How to complete this task
For the data below, report the number of lines that contain the string "plus" and nothing else.

The data

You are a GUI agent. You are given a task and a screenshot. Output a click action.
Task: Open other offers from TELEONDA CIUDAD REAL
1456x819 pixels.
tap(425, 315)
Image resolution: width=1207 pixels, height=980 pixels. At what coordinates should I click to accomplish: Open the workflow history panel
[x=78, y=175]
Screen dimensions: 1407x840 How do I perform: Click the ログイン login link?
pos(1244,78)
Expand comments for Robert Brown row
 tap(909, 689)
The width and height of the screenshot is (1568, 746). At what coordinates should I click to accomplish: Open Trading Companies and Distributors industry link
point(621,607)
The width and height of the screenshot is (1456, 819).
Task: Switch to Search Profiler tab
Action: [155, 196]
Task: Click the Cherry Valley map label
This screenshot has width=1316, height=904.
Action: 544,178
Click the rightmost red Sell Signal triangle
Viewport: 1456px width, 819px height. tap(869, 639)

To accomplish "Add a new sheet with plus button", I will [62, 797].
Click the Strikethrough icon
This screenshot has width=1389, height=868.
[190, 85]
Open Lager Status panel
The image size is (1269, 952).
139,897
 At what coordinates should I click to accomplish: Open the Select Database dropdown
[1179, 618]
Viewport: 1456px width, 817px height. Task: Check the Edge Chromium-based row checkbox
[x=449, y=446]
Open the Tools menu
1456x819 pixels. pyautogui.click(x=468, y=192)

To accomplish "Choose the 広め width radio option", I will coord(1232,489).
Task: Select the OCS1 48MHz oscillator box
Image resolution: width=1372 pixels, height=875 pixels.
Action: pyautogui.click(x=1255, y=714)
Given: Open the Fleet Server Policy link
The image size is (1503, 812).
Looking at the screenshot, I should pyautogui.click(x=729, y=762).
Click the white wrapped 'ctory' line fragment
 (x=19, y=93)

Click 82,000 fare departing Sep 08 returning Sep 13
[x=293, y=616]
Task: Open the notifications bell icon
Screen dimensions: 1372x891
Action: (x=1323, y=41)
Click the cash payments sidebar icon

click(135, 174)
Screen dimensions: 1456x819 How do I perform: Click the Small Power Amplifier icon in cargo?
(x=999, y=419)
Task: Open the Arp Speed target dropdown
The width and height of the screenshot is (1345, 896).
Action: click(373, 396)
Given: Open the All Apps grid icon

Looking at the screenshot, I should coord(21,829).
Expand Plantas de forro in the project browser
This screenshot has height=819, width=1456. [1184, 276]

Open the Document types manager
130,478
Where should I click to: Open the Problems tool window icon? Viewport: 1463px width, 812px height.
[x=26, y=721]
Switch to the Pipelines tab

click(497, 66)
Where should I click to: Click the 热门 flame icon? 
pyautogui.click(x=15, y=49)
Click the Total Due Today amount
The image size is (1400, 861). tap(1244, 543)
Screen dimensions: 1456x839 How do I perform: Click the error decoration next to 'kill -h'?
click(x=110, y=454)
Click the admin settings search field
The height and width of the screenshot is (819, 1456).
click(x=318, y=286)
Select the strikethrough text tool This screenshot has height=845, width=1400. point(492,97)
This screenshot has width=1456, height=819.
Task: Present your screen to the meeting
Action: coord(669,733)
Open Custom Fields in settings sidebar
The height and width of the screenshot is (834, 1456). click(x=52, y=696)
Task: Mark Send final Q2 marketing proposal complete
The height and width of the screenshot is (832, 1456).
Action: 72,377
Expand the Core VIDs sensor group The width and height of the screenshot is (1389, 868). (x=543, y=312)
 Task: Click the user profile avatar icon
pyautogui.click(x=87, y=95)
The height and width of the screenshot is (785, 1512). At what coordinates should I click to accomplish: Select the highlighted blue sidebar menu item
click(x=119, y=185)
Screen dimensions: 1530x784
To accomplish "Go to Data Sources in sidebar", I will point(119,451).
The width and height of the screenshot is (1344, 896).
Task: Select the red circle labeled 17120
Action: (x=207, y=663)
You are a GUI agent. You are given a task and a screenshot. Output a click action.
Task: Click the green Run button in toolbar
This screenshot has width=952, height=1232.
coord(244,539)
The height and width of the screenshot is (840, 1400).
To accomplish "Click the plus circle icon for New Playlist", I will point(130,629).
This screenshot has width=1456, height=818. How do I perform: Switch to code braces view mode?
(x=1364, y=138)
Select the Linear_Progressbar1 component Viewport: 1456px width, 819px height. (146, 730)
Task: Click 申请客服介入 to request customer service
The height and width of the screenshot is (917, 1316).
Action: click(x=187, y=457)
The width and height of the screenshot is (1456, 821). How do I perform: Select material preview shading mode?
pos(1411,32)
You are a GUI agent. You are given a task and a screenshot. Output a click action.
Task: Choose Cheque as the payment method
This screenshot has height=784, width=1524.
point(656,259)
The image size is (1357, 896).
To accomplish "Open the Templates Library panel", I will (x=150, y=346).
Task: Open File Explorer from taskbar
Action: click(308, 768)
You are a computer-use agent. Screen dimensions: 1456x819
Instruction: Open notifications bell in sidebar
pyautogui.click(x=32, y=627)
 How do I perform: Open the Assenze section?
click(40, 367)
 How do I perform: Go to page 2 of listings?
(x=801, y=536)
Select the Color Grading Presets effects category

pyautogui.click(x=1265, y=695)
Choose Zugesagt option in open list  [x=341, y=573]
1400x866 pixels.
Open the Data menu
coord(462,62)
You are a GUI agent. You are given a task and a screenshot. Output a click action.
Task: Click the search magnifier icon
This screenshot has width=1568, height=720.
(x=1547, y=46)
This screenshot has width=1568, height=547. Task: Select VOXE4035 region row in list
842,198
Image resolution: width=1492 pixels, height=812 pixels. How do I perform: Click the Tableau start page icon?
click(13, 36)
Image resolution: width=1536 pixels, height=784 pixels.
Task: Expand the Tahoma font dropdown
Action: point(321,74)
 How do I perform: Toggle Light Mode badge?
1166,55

Task answer
2